>> start PAGE TEXT

Posted in Business, Current Affairs, Environment, European History, Gold Reserves, History, Media, Uncategorized by Anuraag Sanghi on October 8, 2008

Prequel to Bretton

Keynes’ first book that gained him some following in the world of economics was the ‘Indian Currency And Finance‘. This work examined in significant detail the workings of the Indian currency system. The Indian colonial currency system was anchored to the British pound – and various other local Indian currencies were in use – and even legal tender in large parts of India.

G5 will take on G8

G5 will take on G8

Thus there was always great pressure on Britain to keep the British pound on gold standard – as there was always the option for the common citizen to use coinage from other kingdoms and princely states. In 1900, the British colonial Government tried to enforce circulation of British sovereigns in India – which failed.

Of course, gold importation into India was severely restricted. The gold blockade against India was effective as the major gold production centres were under Anglo Saxon occupation (Australia, Canada, USA, South Africa, Rhodesia, Ghana, etc.).

>> end PAGE TEXT

» TASK DETAILS: List every country or territory that the post on the Indian currency system names as a major gold production center under Anglo Saxon occupation.

>> start DATA EXTRACT

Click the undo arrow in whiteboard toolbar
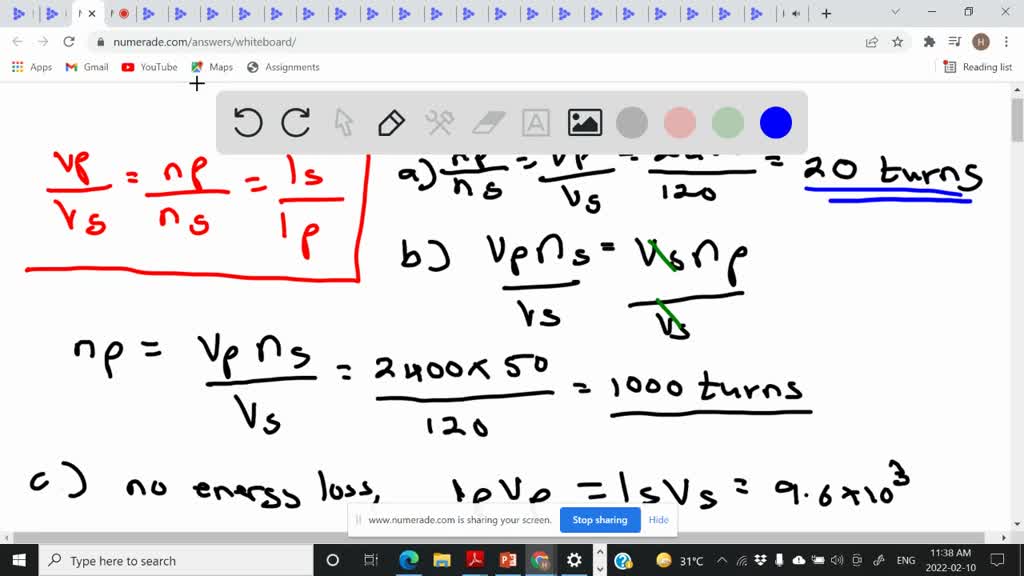 coord(248,123)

>> end DATA EXTRACT

» WRITTEN RESPONSE: Australia, Canada, USA, South Africa, Rhodesia, Ghana